Despite their name, black holes are actually dense objects with intense gravitational fields that make it hard for objects and light to escape.

Astronomers believe, at least for now, that jumping into a black hole in space is a one-way trip. But no one knows for sure because we lack the means to reach a black hole since the closest one is 1,600 light years away.

Humans have intuitively understood the importance of the sun to life on Earth. What astronomers have learned is that our “sun” is a very old ball of energy that holds 99.8 percent of our solar system’s mass.

Astronomers predict the sun will burn through its existing hydrogen supply and then expand, engulfing Mercury, Venus and eventually Earth on its journey to becoming a giant red star.
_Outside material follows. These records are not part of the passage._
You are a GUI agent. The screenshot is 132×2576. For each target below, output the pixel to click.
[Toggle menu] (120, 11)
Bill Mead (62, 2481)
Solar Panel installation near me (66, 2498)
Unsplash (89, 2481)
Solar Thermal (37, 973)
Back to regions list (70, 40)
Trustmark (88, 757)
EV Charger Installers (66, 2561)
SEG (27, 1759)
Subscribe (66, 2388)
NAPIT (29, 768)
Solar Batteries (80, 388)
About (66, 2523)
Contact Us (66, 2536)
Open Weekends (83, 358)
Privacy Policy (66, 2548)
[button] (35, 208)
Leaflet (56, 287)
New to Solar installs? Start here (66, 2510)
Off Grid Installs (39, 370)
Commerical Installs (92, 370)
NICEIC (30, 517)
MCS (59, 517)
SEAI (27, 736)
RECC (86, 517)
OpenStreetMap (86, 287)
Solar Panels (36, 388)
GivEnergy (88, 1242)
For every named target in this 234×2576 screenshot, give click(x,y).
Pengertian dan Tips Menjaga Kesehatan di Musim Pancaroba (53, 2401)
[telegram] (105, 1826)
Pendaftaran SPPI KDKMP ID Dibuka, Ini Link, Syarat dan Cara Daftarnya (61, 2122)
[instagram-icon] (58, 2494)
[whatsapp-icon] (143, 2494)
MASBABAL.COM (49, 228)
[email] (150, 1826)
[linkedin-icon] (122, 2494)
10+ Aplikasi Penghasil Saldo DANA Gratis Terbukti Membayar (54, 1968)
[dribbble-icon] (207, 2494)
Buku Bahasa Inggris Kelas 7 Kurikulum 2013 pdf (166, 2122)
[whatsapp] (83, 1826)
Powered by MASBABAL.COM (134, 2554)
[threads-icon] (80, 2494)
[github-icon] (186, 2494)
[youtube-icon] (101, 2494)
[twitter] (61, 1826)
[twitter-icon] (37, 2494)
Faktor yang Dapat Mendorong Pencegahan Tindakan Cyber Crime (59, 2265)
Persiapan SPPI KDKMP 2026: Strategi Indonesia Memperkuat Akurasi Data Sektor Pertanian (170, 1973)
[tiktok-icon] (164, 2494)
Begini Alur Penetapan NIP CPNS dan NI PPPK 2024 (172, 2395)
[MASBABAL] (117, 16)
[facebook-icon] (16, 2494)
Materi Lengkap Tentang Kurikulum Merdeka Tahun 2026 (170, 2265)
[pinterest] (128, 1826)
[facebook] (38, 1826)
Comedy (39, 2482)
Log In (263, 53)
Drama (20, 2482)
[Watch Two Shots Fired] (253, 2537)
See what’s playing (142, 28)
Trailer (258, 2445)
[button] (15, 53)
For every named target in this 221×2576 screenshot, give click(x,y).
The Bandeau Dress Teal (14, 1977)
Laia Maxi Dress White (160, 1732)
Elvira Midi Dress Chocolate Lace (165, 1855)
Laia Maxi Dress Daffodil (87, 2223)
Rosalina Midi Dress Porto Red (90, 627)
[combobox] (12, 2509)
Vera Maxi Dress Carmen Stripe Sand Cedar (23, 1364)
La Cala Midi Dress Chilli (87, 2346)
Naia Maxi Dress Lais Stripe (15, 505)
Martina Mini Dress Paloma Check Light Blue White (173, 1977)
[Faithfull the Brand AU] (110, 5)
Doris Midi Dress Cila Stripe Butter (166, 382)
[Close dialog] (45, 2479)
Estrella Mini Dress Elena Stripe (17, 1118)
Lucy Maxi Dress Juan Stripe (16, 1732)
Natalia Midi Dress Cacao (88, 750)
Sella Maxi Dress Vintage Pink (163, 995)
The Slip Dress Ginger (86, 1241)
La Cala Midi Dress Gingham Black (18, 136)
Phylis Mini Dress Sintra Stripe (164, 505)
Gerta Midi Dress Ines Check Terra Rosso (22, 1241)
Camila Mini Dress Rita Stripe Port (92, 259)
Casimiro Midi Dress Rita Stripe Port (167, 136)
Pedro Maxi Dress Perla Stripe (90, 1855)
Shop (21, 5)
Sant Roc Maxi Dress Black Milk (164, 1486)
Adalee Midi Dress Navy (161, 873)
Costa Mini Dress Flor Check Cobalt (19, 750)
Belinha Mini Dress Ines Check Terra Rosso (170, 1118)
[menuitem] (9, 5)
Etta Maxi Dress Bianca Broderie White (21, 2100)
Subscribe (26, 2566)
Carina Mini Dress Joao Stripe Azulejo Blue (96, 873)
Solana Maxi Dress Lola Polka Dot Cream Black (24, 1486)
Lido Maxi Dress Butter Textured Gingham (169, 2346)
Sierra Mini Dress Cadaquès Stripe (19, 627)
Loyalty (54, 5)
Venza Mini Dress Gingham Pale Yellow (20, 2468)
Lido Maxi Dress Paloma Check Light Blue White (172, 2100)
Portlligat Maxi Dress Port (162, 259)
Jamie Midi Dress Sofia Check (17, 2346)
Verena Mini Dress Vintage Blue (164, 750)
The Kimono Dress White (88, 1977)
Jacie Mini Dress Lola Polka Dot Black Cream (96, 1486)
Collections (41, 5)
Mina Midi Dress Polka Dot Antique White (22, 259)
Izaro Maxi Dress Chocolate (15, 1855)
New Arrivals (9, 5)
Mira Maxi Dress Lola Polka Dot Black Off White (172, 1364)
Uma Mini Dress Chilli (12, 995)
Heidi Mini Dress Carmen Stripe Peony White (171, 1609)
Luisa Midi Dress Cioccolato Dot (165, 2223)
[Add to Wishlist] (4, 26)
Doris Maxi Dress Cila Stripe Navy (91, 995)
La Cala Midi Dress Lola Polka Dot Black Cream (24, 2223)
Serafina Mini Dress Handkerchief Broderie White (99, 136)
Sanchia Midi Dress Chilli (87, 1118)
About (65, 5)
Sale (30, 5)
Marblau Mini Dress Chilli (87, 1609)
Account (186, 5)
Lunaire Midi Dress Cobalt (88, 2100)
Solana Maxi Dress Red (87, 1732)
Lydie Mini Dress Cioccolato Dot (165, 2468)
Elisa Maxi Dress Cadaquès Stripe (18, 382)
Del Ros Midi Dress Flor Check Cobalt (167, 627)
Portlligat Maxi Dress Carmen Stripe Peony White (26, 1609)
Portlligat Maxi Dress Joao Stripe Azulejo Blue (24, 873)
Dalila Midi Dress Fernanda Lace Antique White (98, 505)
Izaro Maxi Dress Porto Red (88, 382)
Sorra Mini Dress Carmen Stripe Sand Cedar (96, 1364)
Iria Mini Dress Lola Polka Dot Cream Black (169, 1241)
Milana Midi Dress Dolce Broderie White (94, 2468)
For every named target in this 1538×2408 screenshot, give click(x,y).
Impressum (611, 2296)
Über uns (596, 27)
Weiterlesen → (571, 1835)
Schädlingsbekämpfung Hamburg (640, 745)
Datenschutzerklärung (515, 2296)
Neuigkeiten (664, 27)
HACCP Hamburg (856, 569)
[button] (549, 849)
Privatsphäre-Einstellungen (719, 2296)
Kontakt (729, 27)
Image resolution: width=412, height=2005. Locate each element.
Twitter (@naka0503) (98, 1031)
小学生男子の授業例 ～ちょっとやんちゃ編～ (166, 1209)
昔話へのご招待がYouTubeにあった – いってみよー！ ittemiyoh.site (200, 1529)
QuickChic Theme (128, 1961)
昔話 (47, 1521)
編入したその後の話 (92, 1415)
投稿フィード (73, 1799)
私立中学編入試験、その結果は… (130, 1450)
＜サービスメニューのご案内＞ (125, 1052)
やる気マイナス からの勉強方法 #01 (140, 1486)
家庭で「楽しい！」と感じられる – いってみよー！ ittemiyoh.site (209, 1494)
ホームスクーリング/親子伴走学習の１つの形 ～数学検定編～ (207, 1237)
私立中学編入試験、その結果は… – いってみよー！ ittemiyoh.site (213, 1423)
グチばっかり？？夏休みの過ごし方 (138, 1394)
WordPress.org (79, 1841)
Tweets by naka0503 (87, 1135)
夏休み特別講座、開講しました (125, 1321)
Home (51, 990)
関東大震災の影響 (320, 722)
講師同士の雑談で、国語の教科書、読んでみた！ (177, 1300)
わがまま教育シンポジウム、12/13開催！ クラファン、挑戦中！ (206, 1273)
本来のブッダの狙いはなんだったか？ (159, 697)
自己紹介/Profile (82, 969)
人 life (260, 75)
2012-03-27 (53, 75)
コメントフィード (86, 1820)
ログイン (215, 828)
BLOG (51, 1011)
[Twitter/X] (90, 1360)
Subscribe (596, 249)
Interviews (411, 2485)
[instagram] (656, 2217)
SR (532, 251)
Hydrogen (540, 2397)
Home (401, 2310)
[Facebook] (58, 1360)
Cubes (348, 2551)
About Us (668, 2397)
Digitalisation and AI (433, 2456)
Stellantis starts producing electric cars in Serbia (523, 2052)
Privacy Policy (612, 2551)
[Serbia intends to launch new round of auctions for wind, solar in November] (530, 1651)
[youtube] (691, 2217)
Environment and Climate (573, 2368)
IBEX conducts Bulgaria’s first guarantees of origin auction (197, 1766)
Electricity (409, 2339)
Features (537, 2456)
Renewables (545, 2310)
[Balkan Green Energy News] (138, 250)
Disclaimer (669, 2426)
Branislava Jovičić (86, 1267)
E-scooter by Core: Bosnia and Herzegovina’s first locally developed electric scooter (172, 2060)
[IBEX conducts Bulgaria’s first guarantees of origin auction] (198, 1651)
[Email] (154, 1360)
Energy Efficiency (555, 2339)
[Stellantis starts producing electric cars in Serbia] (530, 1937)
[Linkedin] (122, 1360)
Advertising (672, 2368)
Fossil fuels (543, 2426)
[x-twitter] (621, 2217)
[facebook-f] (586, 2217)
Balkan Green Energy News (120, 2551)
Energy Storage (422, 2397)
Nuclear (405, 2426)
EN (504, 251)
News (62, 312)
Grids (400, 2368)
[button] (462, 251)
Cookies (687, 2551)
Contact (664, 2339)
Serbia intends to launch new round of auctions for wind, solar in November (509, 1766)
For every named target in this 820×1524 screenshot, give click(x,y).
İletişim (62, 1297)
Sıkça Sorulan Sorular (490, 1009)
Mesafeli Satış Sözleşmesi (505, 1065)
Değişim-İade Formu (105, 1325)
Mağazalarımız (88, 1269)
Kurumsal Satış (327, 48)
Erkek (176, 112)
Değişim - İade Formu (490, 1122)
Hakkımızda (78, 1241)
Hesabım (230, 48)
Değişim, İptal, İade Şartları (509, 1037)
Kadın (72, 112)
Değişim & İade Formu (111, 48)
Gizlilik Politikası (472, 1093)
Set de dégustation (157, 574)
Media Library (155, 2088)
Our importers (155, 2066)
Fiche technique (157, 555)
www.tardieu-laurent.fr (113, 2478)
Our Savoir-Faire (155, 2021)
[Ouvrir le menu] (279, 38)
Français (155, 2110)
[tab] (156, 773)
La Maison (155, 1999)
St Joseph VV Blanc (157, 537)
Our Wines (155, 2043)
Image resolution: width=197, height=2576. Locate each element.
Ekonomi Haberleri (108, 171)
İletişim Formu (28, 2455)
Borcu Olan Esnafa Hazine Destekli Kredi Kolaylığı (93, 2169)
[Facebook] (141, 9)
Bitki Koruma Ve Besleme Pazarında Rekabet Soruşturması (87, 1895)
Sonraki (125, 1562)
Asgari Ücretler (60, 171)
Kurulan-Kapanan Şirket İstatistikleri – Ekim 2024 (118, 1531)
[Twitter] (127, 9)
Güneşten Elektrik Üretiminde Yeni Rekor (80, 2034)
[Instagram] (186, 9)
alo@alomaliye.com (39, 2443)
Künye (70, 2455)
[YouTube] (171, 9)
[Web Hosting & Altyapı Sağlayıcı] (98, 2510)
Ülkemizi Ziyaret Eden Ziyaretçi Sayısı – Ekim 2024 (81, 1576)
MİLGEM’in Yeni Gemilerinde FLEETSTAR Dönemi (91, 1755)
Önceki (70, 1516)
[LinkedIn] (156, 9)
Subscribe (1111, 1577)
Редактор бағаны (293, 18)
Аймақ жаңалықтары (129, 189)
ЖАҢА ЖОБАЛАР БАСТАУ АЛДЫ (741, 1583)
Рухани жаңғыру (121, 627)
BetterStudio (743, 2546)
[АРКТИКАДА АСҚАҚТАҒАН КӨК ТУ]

Luckily, astronomers estimate the sun has enough hydrogen to keep burning for another 5 billion years.

The science of cells is even more jaw-dropping. Biologists believe cells are the fundamental unit of what we call life. This had led to the scientific fields of cellular and molecular biology.

These biologists now routinely uncover new knowledge about genetics, immunology and neurobiology by learning the relationships within cells of DNA, RNA and protein synthesis.

There are parallel scientific discoveries regarding atomic matter and its properties that govern space, time, energy and matter in the observable universe.

Scientists have uncovered the existence of what physicists call antimatter, which consists of antiparticles with the same mass as matter but with the opposite sign. What sounds like worthless knowledge is actually critical to medical tomography, better known as PET scans.

Quantum mechanics is perhaps the most disruptive discovery by physicists.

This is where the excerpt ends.